Betty Schaeffer, a certified nursing assistant who went through additional training to be a shahbaz at the Hostetter House, said the scheduling at traditional nursing homes often is oppressive for the residents, too.

"This lets them be who they are," said Schaeffer. "They don't have to conform to what someone else wants them to do ... like with scheduled mealtimes or bedtimes. Some of them, they worked late shifts, or they've been night owls their whole lives. They're not going to change now, and why should they have to?"

At her Green House, Schaeffer knows which elders like to sleep late; which ones want tomato juice, not orange juice, for breakfast; and which skip the morning meal altogether. She can adjust meals for picky eaters - virtually unheard-of at traditional nursing homes - because there are two staffers on each shift.

Consequently, said Swingholm, "everybody has gained weight."

The fact that Schaeffer, Swingholm and other caregivers know their elders so well is a testament to Green Houses, Thomas said: "One of the great things about the Green House is that you no longer have to live among strangers."

Experts on aging say that the Green Houses - and other similar models, with small resident rosters and private, personal care - represent a new era of thinking for long-term senior care.

"I think what the whole model does is support the growing trend in the industry for people to age in place and age with their unique differences, and not try to impose a structure and an environment on them that limits their personal potential." said Eve Stern, president of SNAPforSeniors, a Seattle-based company that helps caregivers, providers and senior advocates find housing options for seniors.

And, Thomas said, Green Houses cost just about as much to operate as traditional nursing homes. "It isn't more profitable ... but it isn't less profitable either," he said.

Jeff Shireman, president of the Lebanon Valley Brethren Home, said it costs elders about $295 a day to live in one of the Palmyra Green Houses. "That's the same price for a private room in a regular nursing home," he said, adding that about half of the Green House residents receive help from Medicaid.

Although the staff members are paid a little more than nursing assistants, the Green Houses "don't need as many housekeeping aides, dietary aides, activity aides," Shireman said - because the house helpers do it all. "And there are other built-in savings that are hard to quantify."

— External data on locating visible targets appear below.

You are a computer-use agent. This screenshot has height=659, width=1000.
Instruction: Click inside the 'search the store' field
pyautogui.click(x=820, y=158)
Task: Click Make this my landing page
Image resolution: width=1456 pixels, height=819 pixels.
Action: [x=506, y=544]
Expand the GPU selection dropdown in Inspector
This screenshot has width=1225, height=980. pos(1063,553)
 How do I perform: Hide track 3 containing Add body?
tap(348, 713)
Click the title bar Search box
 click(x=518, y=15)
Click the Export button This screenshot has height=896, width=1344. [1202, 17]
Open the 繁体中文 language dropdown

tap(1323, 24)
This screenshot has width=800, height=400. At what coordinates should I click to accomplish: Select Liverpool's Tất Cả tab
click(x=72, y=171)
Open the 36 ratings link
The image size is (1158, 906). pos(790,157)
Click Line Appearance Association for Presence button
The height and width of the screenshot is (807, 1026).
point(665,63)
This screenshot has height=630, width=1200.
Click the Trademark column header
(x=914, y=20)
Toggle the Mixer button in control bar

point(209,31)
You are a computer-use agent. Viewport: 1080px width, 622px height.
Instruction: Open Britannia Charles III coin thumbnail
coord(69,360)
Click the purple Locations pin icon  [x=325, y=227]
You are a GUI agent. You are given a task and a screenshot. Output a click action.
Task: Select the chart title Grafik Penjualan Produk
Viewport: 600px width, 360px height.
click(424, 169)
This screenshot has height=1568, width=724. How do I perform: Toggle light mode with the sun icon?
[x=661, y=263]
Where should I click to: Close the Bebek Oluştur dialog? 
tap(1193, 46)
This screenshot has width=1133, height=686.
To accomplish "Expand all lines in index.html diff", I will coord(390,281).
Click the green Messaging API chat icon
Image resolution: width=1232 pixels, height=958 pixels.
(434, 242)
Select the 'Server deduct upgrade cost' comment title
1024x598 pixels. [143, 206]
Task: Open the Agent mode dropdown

Stern said the Green House model, though new, has had positive results.

"Studies have shown it reduces their incidence of depression and incontinence," she said. "And it fosters more independence."

In mild weather, seniors in Green Houses have free access to outdoor areas, which are fenced for the protection of those who suffer from Alzheimer's or other dementia-related illnesses.

Getting around

Because of the relatively short distances from their bedrooms to the kitchen and living areas, many seniors can do without wheelchairs and walk through the house, caregivers say.

And unlike at traditional nursing homes, where food is cooked in a distant location and carted in, meals at the Green House are prepared in the main kitchen - in the center of the home - allowing elders to pitch in with chores such as table-setting.

"It is as close as being able to be a home as you can get," said Sam Gearhart, 86, who still tears up when talking about the moment he realized he could no longer care for his wife, Kathleen, 93, now living at a Green House there. "They haven't forgotten a thing. Everything they do is a reminder of home. And memories are all that these people have left."